Sibos 2017: NPP a marathon, not a sprint
Payments industry participants in countries about to embark on, or in the early days of, real-time and instant payments infrastructure projects should acknowledge that “it doesn’t all have to happen on day one”.
During a session on Australia’s New Payments Platform (NPP), Nigel Dobson, general manager, wholesale digital transformation at ANZ, advised banks to manage the scope of their individual projects very carefully.
“The management of the scope of what we would offer as banks was up to individual institutions,” he said. “However, over time there was convergence on scope as we banks recognised the degree of complexity that has to be managed.”
The NPP is a platform that will operate for between ten to 15 years, he added, and therefore all of the opportunities it affords have time to emerge. “If you communicate clearly with your customers about this, you won’t be penalised,” he added.
Earlier this month, the 13 local banks that set up the NPP announced that faster payments would start around the end of January 2018, after the Australia Day holiday. It is expected that four out of every five bank accounts will be eligible for faster payments, with some accounts held at international and smaller banks to qualify later.
Swift built the messaging infrastructure for NPP, which is based on ISO 20022 standards and will transport rich data along with payments.
Unlike most existing real-time payments systems, NPP will deliver real-time settlement in central bank money, rather than relying on netting.

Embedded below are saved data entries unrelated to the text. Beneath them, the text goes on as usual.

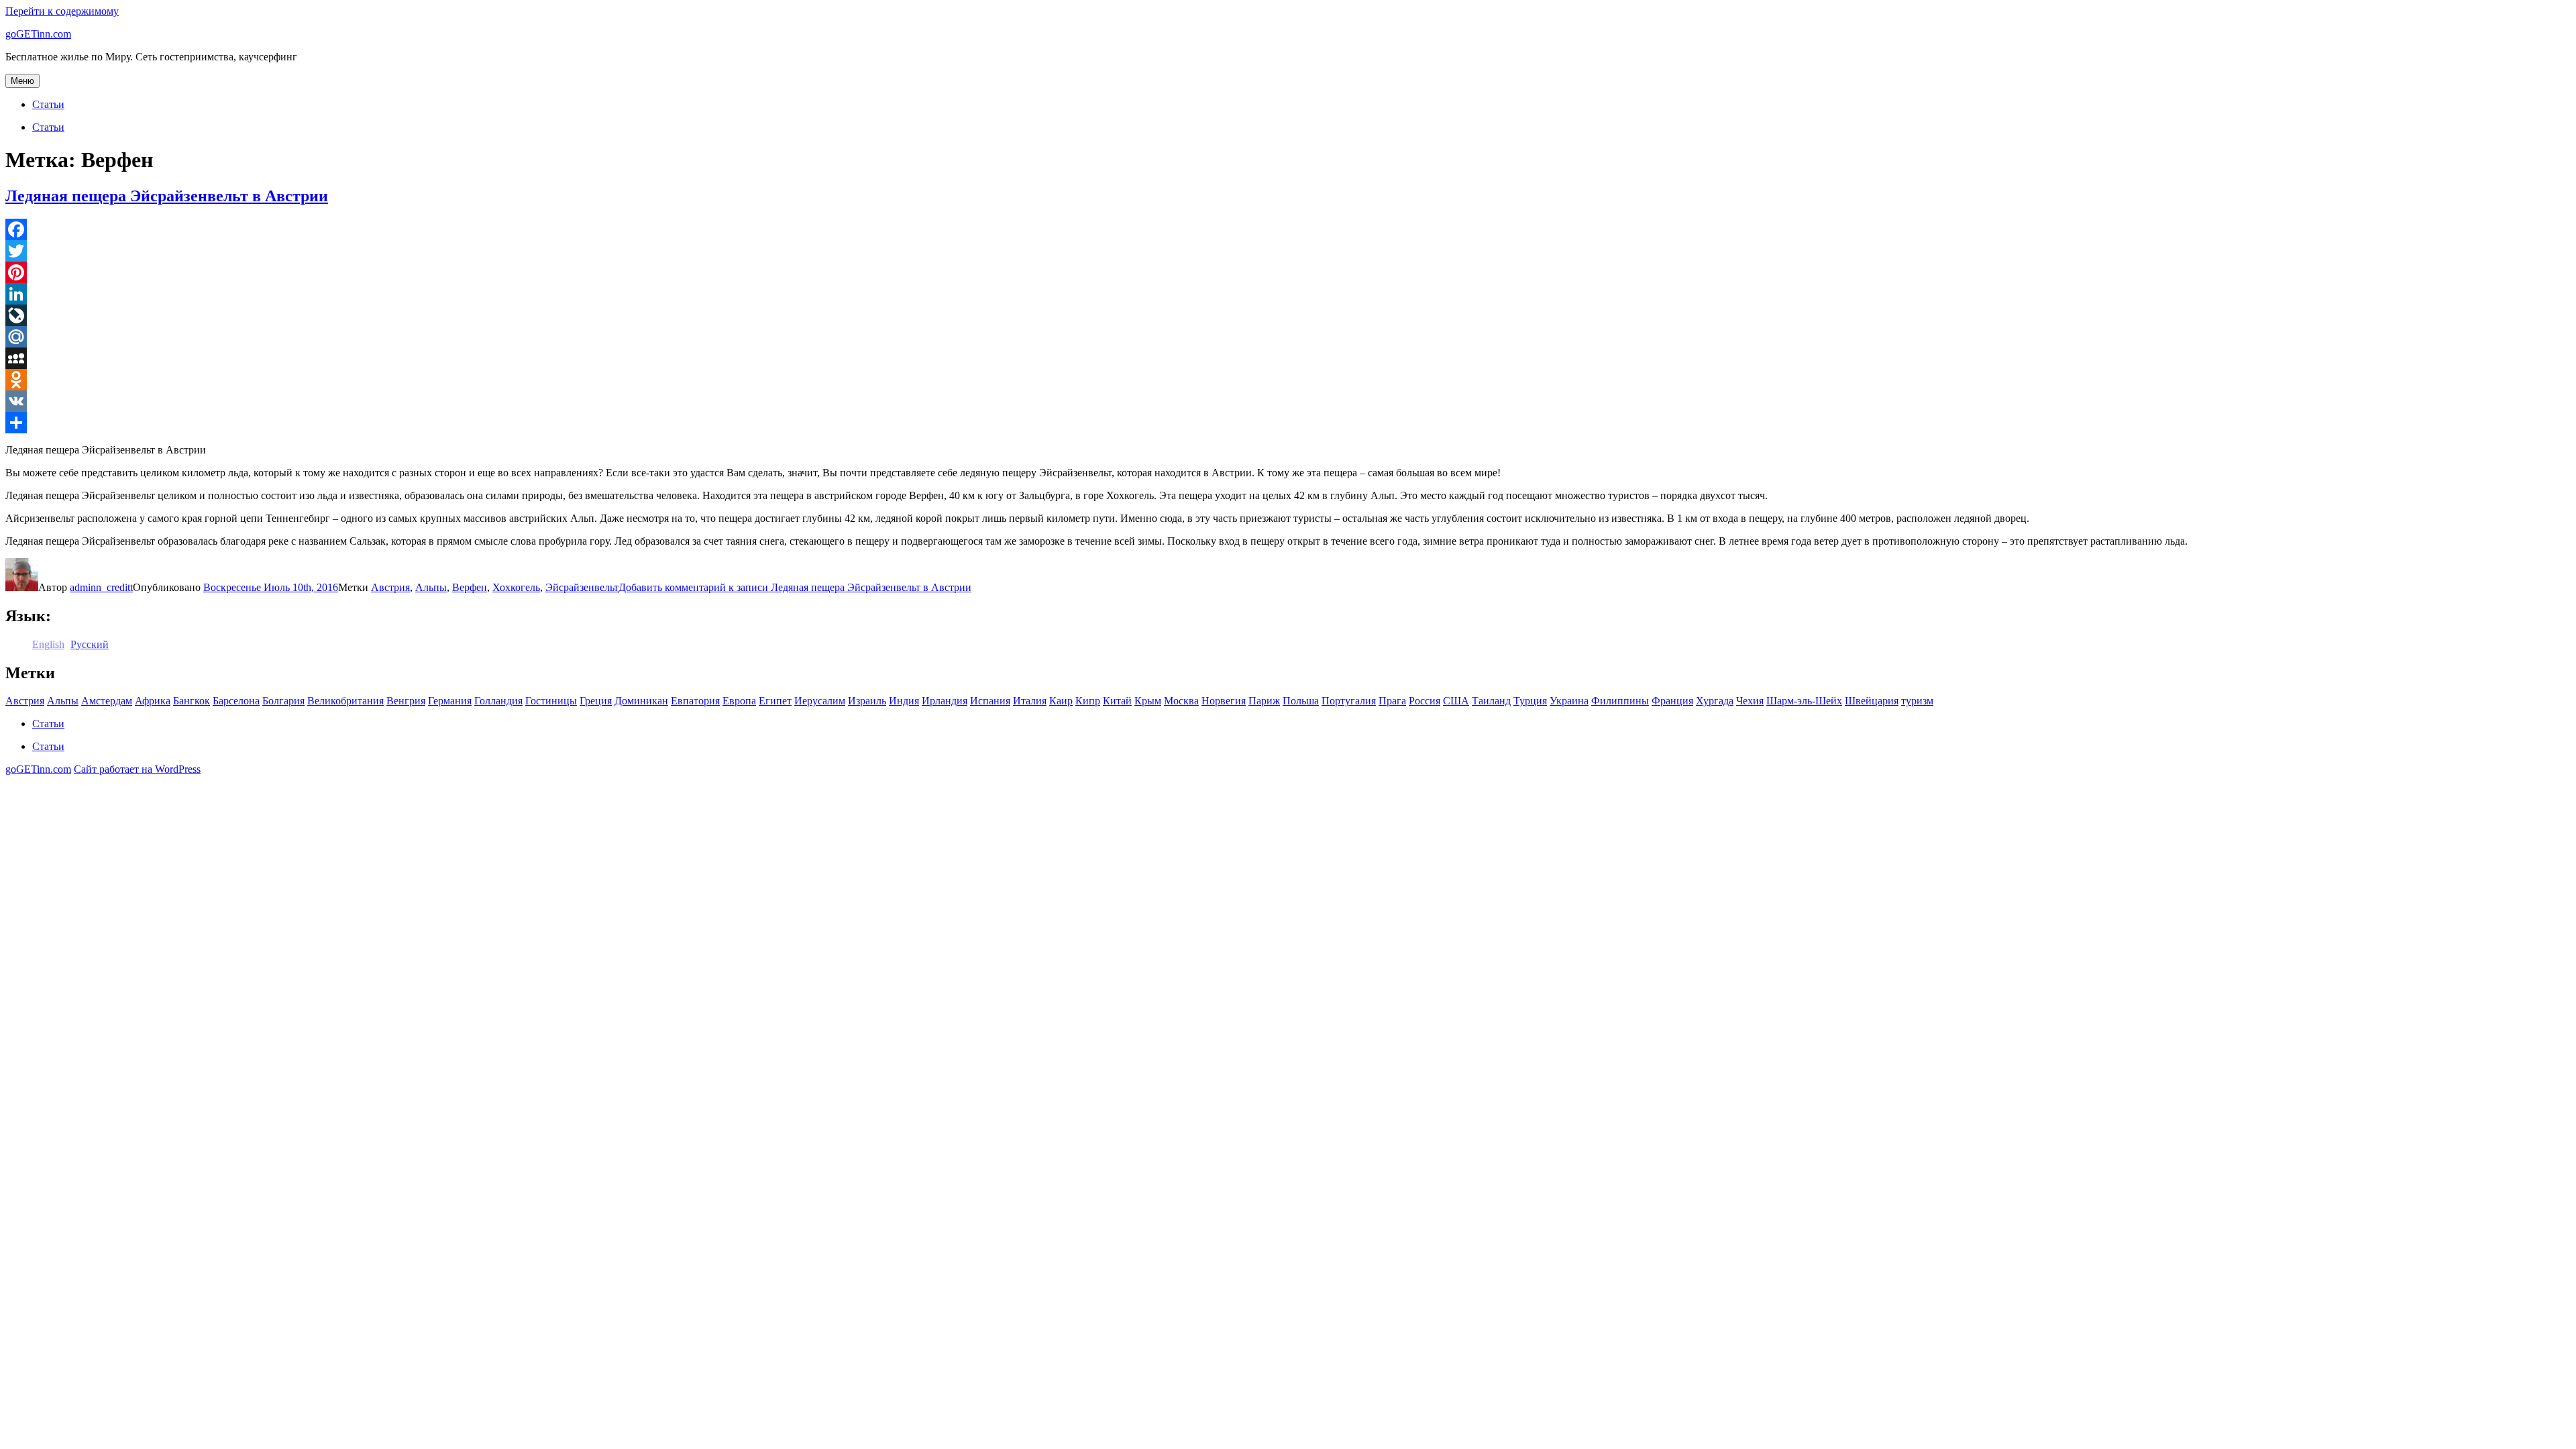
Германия (450, 700)
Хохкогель (516, 587)
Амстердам (106, 700)
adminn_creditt (101, 587)
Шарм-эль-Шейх (1804, 700)
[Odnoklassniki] (1288, 379)
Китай (1117, 700)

Rachel Slade, executive general manager, deposits and transaction services, National Australia Bank (NAB), said this aspect made NPP unique compared to other markets. The decision to use ISO 20022 was also a differentiator and “very forward-thinking in terms of future interoperability”.
The basic architecture of NPP is separate from an overlay services layer. Said Slade: “We are already thinking of the services we want to develop – and there is a lot of interest from fintechs, which makes this layer very exciting.”
Katrina Stuart, relationship manager at NPP Australia, the company formed to oversee the build and operation of the platform, said the overlay services will enable organisations – fintechs, the NPP participants themselves, or any others – to create tailored services. “We expect a wide range of services to emerge,” she said.
Greg Johnston, managing director of the Reserve Bank of Australia (RBA), said going forward, the central bank is hoping for overlay services that can slice and dice offerings for different customer groups. “This system offers the opportunity to design payment instruments and services that will meet the detailed needs of different customer segments.”
Preparing for NPP and real-time payments in Australia has required investment in the platform – which was shared by participants – but also in banks’ own payment stacks. Asked by session host Carlo Palmers, market infrastructures market manager at Swift, how they would recoup investment, both Dobson and Slade said NPP wasn’t about that.
“I wouldn’t say we think about it in terms of recovering investment. We think that what we have done will provide benefits beyond NPP and beyond NAB. We are modernising our payments infrastructure and will be able to deliver new services to clients,” said Slade.
Dobson agreed, adding that the industry is living in a new, real-time world that cannot be ignored if a bank wants to stay in business. Moreover, this is a fact for banks’ corporate clients, too. “Once instant payments are available, consumers and customers will know that a company has their money, so they will expect instant delivery of the service they have paid for. Everyone must prepare for this and take advantage of the features and functionality that will be available.”
Asked by Palmers if the RBA would have done anything different regarding its involvement in NPP, Johnston said no, before Dobson quipped: “You could have paid for it.”